Entries supplied |

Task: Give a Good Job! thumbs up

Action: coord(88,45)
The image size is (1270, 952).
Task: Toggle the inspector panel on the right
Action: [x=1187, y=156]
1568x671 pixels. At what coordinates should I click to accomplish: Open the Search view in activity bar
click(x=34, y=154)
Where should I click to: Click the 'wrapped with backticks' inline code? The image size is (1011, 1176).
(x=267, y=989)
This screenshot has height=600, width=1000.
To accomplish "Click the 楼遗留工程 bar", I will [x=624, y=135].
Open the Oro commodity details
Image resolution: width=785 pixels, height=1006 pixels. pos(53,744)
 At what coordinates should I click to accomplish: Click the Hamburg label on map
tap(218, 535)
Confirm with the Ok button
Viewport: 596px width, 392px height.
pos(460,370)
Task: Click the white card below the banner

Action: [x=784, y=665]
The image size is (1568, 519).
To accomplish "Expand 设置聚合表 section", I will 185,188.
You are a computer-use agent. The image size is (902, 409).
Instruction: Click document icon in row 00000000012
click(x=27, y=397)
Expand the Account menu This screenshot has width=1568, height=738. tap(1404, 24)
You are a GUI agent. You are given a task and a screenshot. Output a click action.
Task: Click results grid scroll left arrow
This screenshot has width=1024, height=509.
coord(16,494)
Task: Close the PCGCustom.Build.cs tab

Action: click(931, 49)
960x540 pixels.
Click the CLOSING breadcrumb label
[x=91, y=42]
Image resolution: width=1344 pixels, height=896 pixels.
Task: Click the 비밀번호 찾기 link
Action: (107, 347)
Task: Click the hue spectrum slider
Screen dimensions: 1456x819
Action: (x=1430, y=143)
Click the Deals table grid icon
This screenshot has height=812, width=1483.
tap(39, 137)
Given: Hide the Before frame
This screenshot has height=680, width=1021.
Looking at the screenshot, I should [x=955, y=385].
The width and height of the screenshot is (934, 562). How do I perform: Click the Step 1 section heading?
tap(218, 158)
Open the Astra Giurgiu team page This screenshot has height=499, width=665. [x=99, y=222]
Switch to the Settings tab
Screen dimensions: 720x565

Stated goal | Rewrite the records between the line holding "Given: Hide the Before frame" and the end of the records, inclusive, with "Settings" replaced by "Preferences" and everything else left unchanged.

Response |
Given: Hide the Before frame
This screenshot has height=680, width=1021.
Looking at the screenshot, I should [x=955, y=385].
The width and height of the screenshot is (934, 562). How do I perform: Click the Step 1 section heading?
tap(218, 158)
Open the Astra Giurgiu team page This screenshot has height=499, width=665. [x=99, y=222]
Switch to the Preferences tab
Screen dimensions: 720x565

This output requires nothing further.